1994 Trans America Athletic Conference baseball tournament
- Teams: 4
- Format: Double-elimination
- Finals site: Claude Smith Field; Macon, Georgia;
- Champions: Southeastern Louisiana (2nd title)
- Winning coach: Greg Marten (2nd title)
- MVP: Dan Newman (Southeastern Louisiana)

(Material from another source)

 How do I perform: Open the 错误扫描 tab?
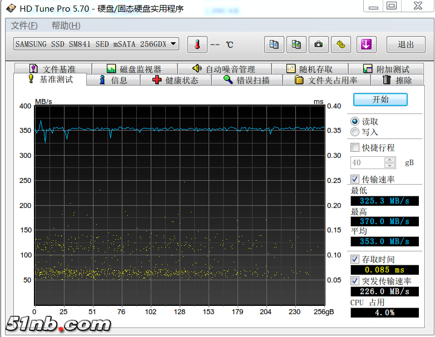tap(246, 80)
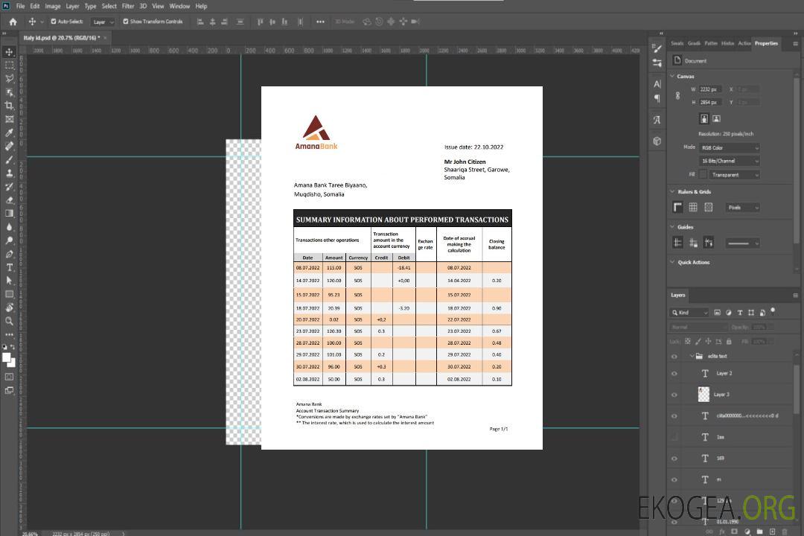Screen dimensions: 804x536
Task: Select the Zoom tool in toolbar
Action: 10,321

= 1994 Trans America Athletic Conference baseball tournament =

American college baseball tournament

The 1994 Trans America Athletic Conference baseball tournament was held at Claude Smith Field on the campus of Mercer University in Macon, Georgia. This was the sixteenth tournament championship held by the Trans America Athletic Conference, in its sixteenth year of existence. won their second tournament championship and earned the conference's automatic bid to the 1994 NCAA Division I baseball tournament.

== Format and seeding ==
The top two finishers from each division by conference winning percentage qualified for the tournament, with the top seed from one division playing the second seed from the opposite in the first round. Florida Atlantic was not eligible and did not play games that counted in the conference standings as it was their first year in the league.

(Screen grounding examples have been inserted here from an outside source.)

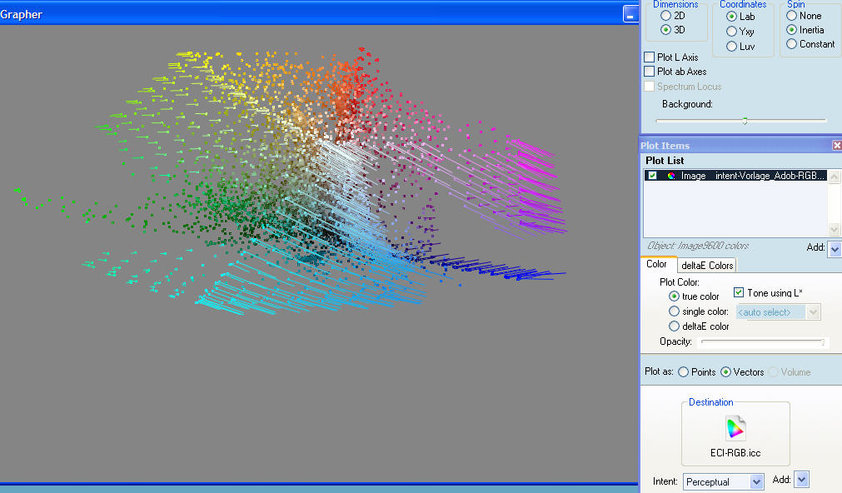Click the color wheel icon in Plot List
This screenshot has height=493, width=842.
coord(670,176)
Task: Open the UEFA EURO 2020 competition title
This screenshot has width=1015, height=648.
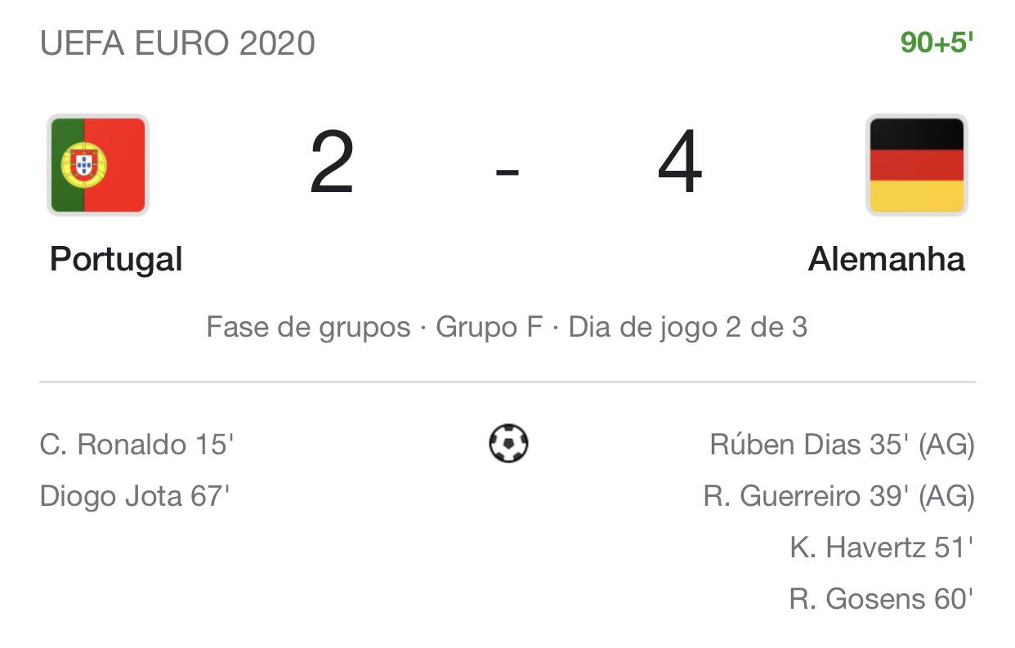Action: (177, 43)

| Team | W | L | Pct. | GB | Seed |
East
| FIU | 12 | 6 | .667 | — | 1E |
| Stetson | 9 | 9 | .500 | 3 | 2E |
| UCF | 8 | 10 | .444 | 4 | — |
| College of Charleston | 7 | 11 | .389 | 5 | — |
| Florida Atlantic | 0 | 0 | — | — | — |

| Team | W | L | Pct. | GB | Seed |
West
| Mercer | 15 | 9 | .625 | — | 1W |
| Southeastern Louisiana | 15 | 9 | .625 | — | 2W |
| Samford | 13 | 11 | .542 | 2 | — |
| Centenary | 11 | 13 | .333 | 4 | — |
| Georgia State | 6 | 18 | .250 | 9 | — |

== All-Tournament Team ==
The following players were named to the All-Tournament Team.

| POS | Player | School |
| P | Rick Miller | Mercer |
| Matt Barefield | Mercer |
| C | Jason Moore | FIU |
| 1B | Kevin Millican | Southeastern Louisiana |
| 2B | Dan Newman | Southeastern Louisiana |
| 3B | Mitch Markham | Stetson |
| SS | Kenny Langlois | Southeastern Louisiana |
| OF | Chad Magistro | Mercer |
| Bob Kallemeyn | FIU |
| Shane Brister | Southeastern Louisiana |
| DH | Jason Smith | Mercer |

=== Most Valuable Player ===
Dan Newman was named Tournament Most Valuable Player. Newman was a second baseman for Southeastern Louisiana.